§ **Problem**:
Swap "Select" for "Choose" in the lines below, starting with the line that contains "This screenshot has height=748, width=968." and going on through the last line, and reproduce only those lines with nothing else changed. Omit the pictures from your answer.

§ **Available records**:
____________

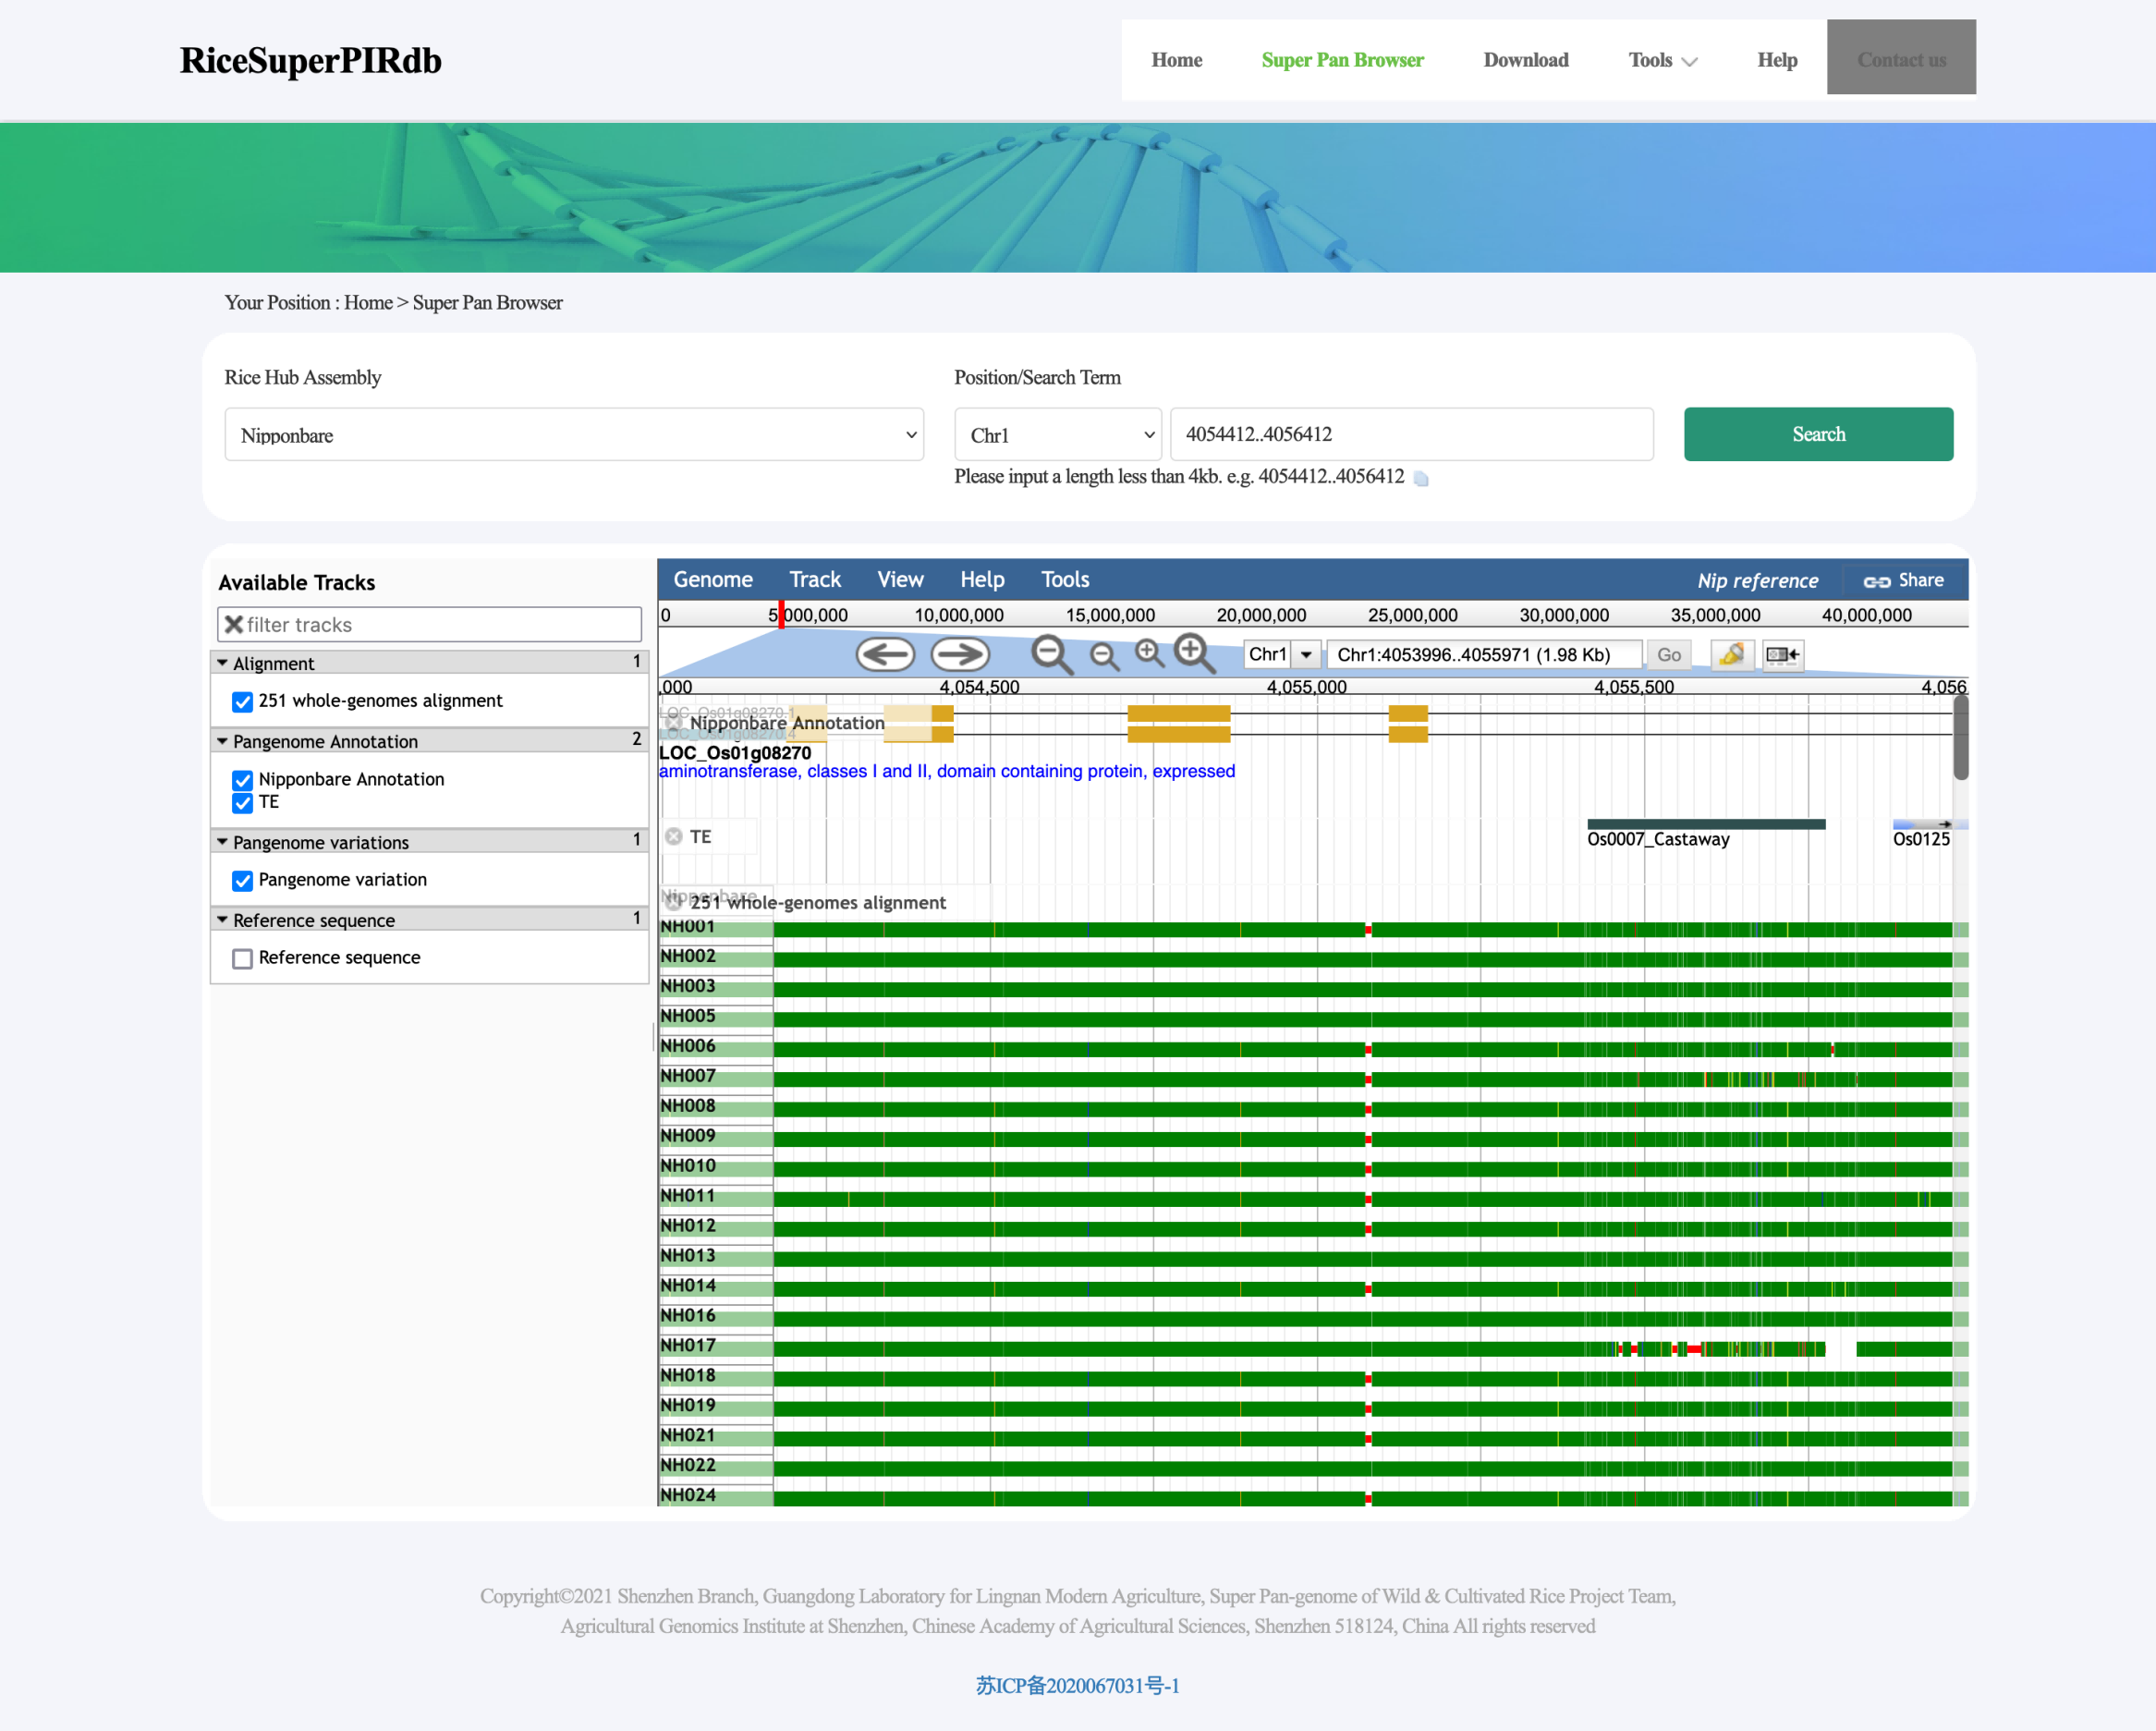Image resolution: width=2156 pixels, height=1731 pixels.
Task: Close the TE track with X icon
Action: [674, 837]
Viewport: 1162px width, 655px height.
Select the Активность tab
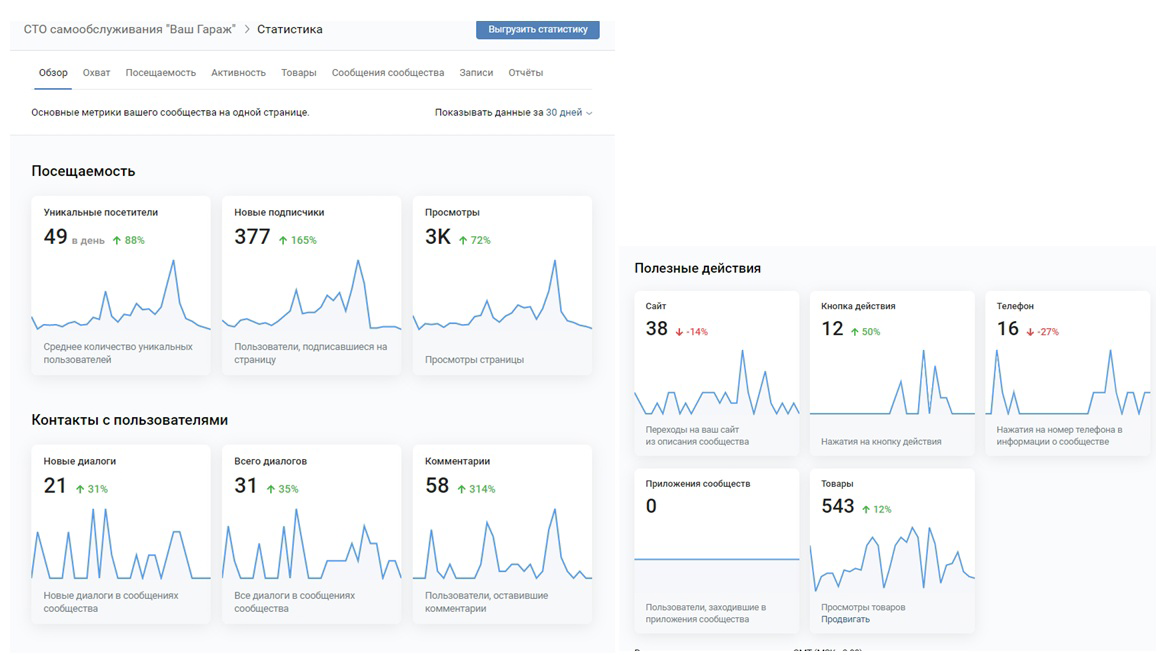tap(238, 73)
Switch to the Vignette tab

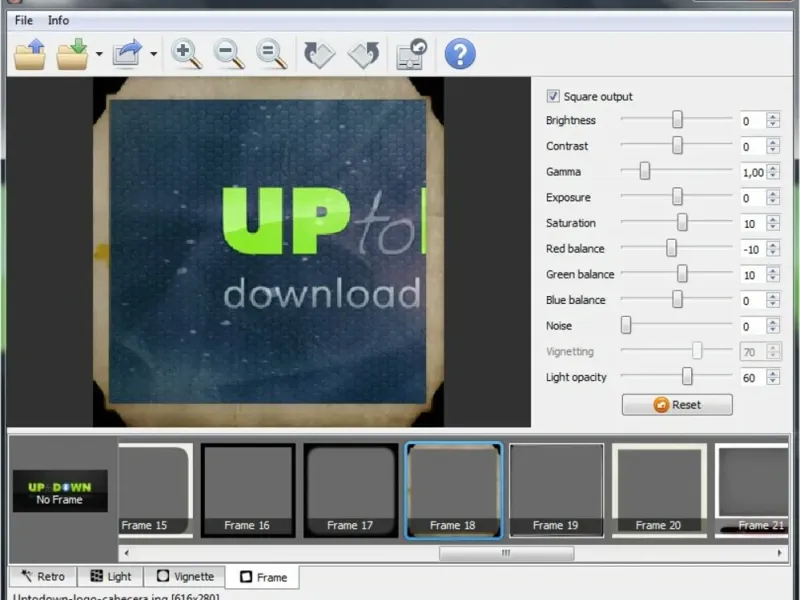(x=184, y=577)
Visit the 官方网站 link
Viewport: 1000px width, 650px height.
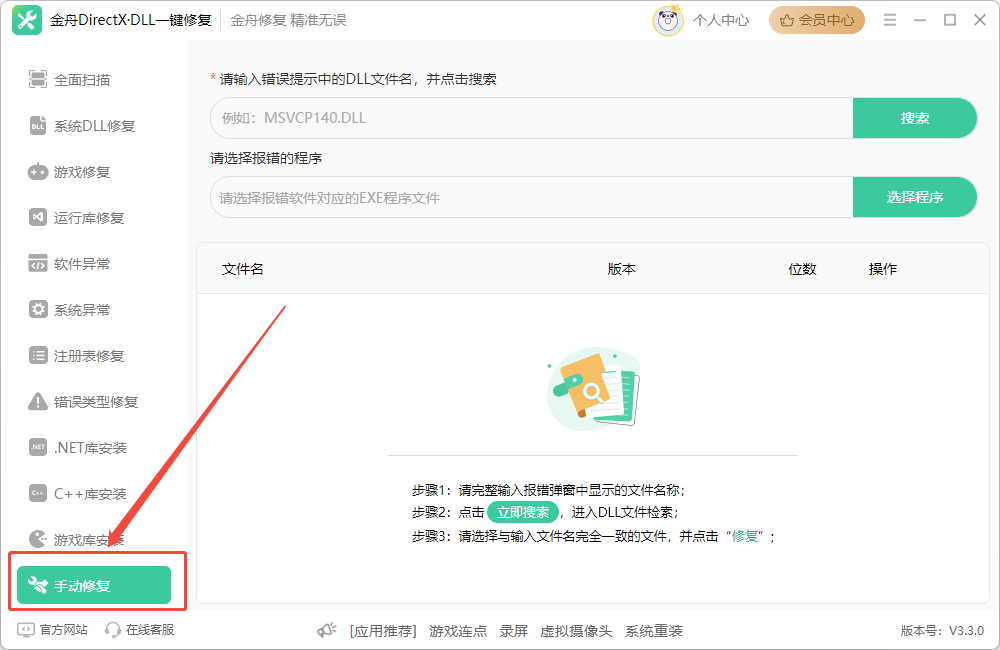point(52,630)
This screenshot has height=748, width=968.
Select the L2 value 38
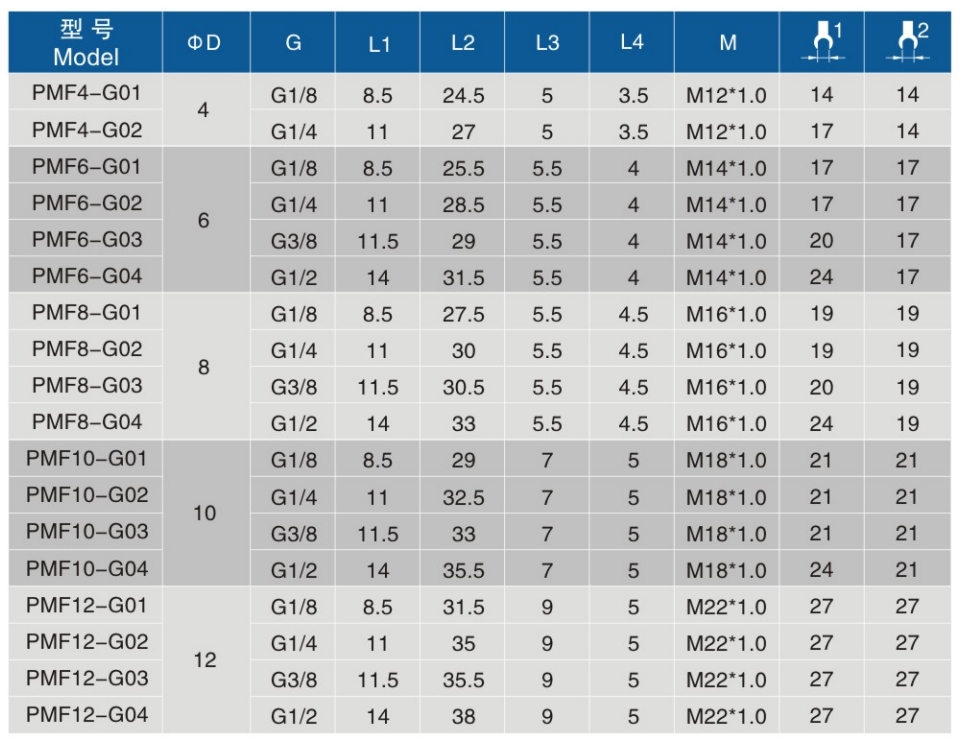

____________

§ **The response**:
This screenshot has height=748, width=968.
Choose the L2 value 38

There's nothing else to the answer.